Driehuis, of G3 zoals hij zijn memo’s ondertekende, was niet dol op de grachtengordel en zag de redactionele exponent van dat wereldje, kunstchef Jhim Lamoree, als zijn belangrijkste tegenstander. Met dank aan de jezuïeten wist G3 de leider van het ‘Groothertogdom Kunst’ binnen anderhalf jaar buiten de lijnen te werken. De verstandhouding met adjunct Daan Dijksman was ook al niet idyllisch. Maar dat probleem loste zich goeddeels op toen de laatste zich exclusief ging bezighouden met een bijzondere bijlage.

Nederland kende destijds een poosje een zondagskrant, die niet helemaal verrassend De Krant op Zondag heette. Voorjaar 1992 deden recordverliezen dat blad de das om. In de failliete boedel zaten tienduizend abonnees. Dat bracht HP/De Tijd-directeur Hans van Brussel op het idee de krant (en zijn lezers) over te nemen. Hij wist Driehuis en Dijksman te enthousiasmeren. De redactie was veel minder geestdriftig en vreesde met de zondageditie een molensteen om haar nek te binden. De hoofdredactie drukte het plan door, door met haar portefeuilles te zwaaien. Er werd een redactie geformeerd en een extra etage in het monumentale redactiepand uitgeruimd, en op 18 oktober verscheen de eerste HP/De Tijd op Zondag.

● **OPDRACHT**
Hoeveel abonnees zaten er volgens het tekstfragment in de failliete boedel van De Krant op Zondag? De records die hierna volgen, staan los van het tekstfragment.

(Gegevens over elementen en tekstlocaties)

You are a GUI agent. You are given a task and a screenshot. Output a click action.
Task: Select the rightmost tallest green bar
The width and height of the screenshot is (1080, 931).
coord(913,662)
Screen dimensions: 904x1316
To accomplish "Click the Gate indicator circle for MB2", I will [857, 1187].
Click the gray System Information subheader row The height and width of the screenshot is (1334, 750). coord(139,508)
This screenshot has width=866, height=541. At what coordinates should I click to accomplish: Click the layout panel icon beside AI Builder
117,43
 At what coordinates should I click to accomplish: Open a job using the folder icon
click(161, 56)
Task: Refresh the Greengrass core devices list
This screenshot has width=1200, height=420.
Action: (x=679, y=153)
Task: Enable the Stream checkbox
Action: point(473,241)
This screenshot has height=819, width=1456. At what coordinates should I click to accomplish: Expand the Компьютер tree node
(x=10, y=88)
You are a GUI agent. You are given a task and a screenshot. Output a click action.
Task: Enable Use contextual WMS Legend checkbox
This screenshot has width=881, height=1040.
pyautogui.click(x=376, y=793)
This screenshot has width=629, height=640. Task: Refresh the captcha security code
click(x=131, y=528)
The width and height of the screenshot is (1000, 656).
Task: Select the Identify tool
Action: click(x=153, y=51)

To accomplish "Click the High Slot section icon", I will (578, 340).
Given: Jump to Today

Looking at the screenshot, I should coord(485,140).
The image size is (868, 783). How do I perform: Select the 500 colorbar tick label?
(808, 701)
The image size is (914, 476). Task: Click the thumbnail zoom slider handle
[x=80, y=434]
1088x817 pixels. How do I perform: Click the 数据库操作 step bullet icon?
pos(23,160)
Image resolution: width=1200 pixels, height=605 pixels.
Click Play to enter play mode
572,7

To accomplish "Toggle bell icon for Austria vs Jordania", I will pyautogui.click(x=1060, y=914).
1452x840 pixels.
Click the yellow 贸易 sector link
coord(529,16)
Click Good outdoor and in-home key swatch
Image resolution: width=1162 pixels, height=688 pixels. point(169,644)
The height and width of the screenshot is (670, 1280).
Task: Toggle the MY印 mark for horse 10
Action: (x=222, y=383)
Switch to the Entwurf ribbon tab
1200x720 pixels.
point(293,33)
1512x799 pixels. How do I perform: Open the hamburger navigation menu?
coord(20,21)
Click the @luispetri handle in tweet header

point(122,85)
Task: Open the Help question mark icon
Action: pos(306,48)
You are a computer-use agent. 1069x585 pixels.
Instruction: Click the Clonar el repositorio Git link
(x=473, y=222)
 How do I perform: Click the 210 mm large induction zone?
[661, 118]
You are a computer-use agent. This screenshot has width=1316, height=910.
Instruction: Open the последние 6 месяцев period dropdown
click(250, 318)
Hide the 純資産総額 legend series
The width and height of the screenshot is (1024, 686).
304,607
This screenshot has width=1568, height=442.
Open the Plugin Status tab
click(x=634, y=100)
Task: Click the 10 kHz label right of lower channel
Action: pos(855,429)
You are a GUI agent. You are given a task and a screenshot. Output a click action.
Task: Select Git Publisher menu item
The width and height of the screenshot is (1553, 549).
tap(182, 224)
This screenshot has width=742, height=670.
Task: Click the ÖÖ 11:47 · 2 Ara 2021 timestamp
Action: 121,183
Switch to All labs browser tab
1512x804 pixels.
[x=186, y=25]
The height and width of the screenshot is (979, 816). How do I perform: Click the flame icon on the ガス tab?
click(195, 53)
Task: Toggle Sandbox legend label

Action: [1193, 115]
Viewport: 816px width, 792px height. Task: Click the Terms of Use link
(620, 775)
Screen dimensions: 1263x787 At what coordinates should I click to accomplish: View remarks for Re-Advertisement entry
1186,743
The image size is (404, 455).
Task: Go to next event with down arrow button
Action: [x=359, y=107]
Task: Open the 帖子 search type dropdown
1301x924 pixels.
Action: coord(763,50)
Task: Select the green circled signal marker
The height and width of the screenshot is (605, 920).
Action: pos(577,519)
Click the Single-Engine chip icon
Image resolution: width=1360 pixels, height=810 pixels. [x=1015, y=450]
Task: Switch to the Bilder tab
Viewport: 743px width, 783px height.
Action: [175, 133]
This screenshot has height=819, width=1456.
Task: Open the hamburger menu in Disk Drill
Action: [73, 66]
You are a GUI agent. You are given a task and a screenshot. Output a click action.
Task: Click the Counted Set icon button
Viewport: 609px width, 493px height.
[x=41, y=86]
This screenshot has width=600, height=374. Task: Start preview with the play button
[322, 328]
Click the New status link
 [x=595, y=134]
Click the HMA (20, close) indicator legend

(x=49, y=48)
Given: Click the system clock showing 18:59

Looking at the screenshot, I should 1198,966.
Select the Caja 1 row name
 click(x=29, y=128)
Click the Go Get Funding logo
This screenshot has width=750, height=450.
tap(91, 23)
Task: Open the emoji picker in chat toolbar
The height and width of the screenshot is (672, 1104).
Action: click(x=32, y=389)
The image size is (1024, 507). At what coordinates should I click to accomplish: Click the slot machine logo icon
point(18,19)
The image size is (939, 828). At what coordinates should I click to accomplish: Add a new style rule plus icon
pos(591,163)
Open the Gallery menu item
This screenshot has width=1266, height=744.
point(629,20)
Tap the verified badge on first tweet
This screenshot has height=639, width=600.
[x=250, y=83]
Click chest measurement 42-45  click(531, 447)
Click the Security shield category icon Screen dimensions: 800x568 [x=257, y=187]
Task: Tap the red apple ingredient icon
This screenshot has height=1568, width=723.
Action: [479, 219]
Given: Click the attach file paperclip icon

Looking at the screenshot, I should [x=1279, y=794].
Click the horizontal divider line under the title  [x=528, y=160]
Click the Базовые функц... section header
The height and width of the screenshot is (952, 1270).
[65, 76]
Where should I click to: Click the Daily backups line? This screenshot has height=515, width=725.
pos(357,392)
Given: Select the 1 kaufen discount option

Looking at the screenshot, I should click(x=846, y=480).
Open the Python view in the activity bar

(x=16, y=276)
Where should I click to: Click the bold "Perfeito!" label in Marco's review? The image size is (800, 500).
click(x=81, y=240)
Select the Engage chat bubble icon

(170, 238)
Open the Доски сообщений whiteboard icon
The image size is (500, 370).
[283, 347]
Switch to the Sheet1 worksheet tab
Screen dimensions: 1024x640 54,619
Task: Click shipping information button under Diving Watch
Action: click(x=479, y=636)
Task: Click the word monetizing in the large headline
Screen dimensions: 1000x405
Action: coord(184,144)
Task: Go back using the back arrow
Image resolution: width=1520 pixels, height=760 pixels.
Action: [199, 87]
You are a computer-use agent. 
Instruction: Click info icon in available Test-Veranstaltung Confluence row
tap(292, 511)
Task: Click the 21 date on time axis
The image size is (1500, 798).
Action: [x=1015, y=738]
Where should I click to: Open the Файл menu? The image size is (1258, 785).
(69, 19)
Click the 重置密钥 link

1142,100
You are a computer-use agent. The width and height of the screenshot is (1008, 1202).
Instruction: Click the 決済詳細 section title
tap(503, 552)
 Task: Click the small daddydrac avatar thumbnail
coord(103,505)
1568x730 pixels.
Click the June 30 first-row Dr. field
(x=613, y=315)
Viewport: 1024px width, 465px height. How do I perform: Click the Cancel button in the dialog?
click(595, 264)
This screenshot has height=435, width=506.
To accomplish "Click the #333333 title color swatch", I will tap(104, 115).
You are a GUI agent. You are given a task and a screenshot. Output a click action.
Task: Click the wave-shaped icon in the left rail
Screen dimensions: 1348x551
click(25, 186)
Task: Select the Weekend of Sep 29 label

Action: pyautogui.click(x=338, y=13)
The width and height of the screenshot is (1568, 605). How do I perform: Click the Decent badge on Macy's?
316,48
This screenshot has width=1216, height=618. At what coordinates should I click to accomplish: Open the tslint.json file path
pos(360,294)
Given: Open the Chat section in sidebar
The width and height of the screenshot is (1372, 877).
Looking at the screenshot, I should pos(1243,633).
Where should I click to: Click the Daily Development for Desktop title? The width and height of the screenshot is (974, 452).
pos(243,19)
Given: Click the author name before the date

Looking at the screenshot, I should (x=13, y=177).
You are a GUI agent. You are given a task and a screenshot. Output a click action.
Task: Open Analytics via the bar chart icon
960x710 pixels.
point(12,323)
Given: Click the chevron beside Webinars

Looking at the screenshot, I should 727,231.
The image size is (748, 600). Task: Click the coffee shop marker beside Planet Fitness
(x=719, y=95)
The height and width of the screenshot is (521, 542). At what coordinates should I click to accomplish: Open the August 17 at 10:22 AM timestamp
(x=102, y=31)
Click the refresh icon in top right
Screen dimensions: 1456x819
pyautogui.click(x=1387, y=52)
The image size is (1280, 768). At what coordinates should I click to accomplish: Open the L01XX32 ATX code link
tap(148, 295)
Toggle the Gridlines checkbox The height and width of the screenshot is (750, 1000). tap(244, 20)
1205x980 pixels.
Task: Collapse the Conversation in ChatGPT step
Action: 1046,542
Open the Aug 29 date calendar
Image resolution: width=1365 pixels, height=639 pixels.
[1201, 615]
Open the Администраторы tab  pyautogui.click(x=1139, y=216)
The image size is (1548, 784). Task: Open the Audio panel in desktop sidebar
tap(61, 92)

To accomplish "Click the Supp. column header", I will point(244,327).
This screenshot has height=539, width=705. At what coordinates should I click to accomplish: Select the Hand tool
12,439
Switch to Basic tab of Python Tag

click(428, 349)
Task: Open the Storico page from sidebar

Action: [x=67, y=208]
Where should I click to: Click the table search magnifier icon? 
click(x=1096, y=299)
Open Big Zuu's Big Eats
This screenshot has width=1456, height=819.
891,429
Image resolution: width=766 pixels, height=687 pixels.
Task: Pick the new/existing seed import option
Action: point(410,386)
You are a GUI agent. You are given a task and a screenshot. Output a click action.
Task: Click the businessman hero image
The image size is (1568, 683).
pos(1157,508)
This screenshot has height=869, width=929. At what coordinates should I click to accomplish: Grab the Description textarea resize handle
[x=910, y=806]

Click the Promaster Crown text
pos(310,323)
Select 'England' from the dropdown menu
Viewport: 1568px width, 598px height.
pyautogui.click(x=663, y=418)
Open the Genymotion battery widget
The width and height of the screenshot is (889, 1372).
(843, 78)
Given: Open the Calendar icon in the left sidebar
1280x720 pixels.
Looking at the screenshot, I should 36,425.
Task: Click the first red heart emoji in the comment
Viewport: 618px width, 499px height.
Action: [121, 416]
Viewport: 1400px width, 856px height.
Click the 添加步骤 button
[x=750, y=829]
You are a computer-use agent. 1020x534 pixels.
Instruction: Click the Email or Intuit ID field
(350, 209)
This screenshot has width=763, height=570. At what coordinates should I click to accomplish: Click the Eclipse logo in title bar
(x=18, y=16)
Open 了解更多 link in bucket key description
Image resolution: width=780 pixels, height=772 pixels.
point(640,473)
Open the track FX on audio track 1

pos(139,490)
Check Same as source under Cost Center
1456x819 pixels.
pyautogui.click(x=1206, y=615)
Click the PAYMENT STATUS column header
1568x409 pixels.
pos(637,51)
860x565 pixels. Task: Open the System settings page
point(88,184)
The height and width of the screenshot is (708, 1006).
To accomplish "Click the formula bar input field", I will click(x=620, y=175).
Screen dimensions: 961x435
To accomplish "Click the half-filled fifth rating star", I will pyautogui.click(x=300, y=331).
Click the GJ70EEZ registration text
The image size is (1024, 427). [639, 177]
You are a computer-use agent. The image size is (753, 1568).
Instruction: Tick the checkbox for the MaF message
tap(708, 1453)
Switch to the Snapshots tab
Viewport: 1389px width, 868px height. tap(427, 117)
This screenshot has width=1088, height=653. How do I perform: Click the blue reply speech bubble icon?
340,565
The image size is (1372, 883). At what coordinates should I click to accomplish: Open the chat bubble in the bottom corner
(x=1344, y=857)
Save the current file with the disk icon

● **ANTWOORD**
Tienduizend.